───── Data to process ─────

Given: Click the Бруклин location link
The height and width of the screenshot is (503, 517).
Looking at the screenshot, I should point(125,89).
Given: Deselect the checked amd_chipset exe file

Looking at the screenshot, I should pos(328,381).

─────
───── Data to process ─────

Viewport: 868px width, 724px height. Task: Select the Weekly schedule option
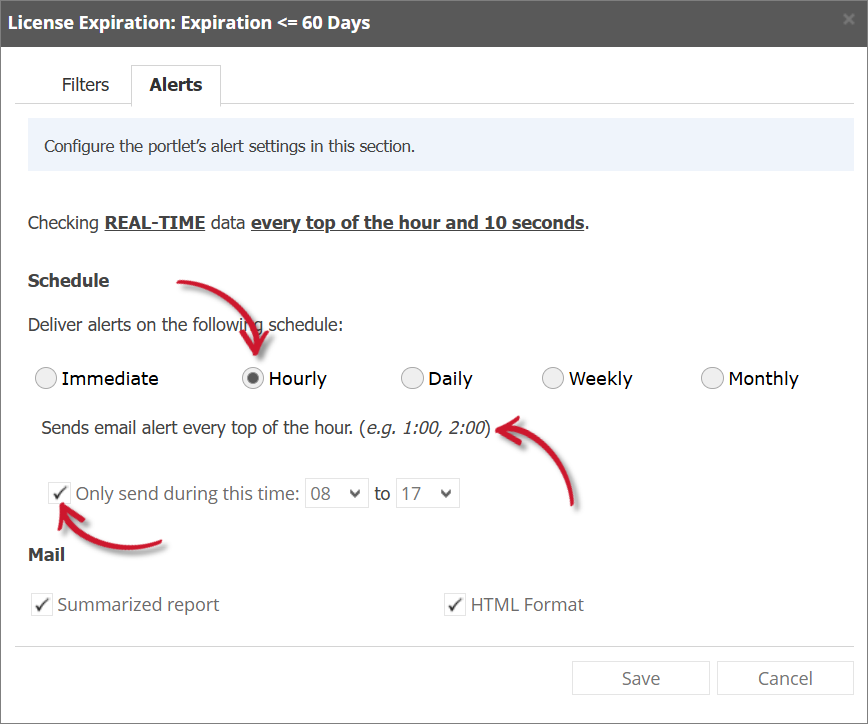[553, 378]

─────

Task objective: Repeat the lines between the one holding "Given: Click the Бруклин location link" and the one holding "Looking at the screenshot, I should pos(328,381).", both included.

Answer to this task:
Given: Click the Бруклин location link
The height and width of the screenshot is (503, 517).
Looking at the screenshot, I should point(125,89).
Given: Deselect the checked amd_chipset exe file

Looking at the screenshot, I should pos(328,381).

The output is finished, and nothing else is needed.